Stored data
####
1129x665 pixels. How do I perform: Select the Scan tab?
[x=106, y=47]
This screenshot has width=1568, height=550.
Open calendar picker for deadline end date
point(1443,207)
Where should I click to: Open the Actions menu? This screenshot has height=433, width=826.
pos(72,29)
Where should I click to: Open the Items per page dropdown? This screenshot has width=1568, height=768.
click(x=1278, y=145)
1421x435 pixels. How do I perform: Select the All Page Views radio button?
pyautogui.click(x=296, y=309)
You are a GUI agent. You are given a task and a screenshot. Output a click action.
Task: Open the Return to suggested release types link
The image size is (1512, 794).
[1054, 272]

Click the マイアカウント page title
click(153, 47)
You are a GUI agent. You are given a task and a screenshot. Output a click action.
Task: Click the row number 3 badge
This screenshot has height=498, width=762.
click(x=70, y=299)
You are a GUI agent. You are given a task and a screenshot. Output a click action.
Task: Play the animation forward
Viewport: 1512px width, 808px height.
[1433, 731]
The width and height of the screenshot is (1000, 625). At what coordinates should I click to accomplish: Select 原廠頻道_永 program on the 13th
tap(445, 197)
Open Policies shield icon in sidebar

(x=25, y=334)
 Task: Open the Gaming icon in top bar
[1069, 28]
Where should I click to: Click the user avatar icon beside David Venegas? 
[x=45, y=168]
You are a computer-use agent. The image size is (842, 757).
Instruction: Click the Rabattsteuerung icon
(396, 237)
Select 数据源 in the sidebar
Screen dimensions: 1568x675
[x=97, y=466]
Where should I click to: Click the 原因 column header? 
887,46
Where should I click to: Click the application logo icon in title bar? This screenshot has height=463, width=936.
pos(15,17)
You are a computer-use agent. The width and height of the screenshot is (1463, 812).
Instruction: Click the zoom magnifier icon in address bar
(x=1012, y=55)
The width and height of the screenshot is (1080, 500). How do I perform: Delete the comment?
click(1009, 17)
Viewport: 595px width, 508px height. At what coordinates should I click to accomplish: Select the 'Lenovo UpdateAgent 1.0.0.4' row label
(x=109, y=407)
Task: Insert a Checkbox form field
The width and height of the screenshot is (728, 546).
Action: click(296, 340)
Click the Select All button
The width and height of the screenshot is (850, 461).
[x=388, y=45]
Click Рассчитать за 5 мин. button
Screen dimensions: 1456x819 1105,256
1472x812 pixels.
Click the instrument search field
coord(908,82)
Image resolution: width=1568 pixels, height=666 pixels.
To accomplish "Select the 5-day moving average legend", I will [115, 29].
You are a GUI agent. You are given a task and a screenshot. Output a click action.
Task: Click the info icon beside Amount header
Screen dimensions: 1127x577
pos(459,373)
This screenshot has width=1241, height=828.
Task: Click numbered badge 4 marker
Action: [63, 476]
####
» Action item: Out of the data above, transcribe exactly and only the lines starting with the line that has "Viewport: 1512px width, 808px height." and going on through the line that has "Task: Click the info", both included.

» Solution to this exercise:
Viewport: 1512px width, 808px height.
[1433, 731]
The width and height of the screenshot is (1000, 625). At what coordinates should I click to accomplish: Select 原廠頻道_永 program on the 13th
tap(445, 197)
Open Policies shield icon in sidebar

(x=25, y=334)
 Task: Open the Gaming icon in top bar
[1069, 28]
Where should I click to: Click the user avatar icon beside David Venegas? 
[x=45, y=168]
You are a computer-use agent. The image size is (842, 757).
Instruction: Click the Rabattsteuerung icon
(396, 237)
Select 数据源 in the sidebar
Screen dimensions: 1568x675
[x=97, y=466]
Where should I click to: Click the 原因 column header? 
887,46
Where should I click to: Click the application logo icon in title bar? This screenshot has height=463, width=936.
pos(15,17)
You are a computer-use agent. The width and height of the screenshot is (1463, 812).
Instruction: Click the zoom magnifier icon in address bar
(x=1012, y=55)
The width and height of the screenshot is (1080, 500). How do I perform: Delete the comment?
click(1009, 17)
Viewport: 595px width, 508px height. At what coordinates should I click to accomplish: Select the 'Lenovo UpdateAgent 1.0.0.4' row label
(x=109, y=407)
Task: Insert a Checkbox form field
The width and height of the screenshot is (728, 546).
Action: click(296, 340)
Click the Select All button
The width and height of the screenshot is (850, 461).
[x=388, y=45]
Click Рассчитать за 5 мин. button
Screen dimensions: 1456x819 1105,256
1472x812 pixels.
Click the instrument search field
coord(908,82)
Image resolution: width=1568 pixels, height=666 pixels.
To accomplish "Select the 5-day moving average legend", I will [115, 29].
You are a GUI agent. You are given a task and a screenshot. Output a click action.
Task: Click the info icon beside Amount header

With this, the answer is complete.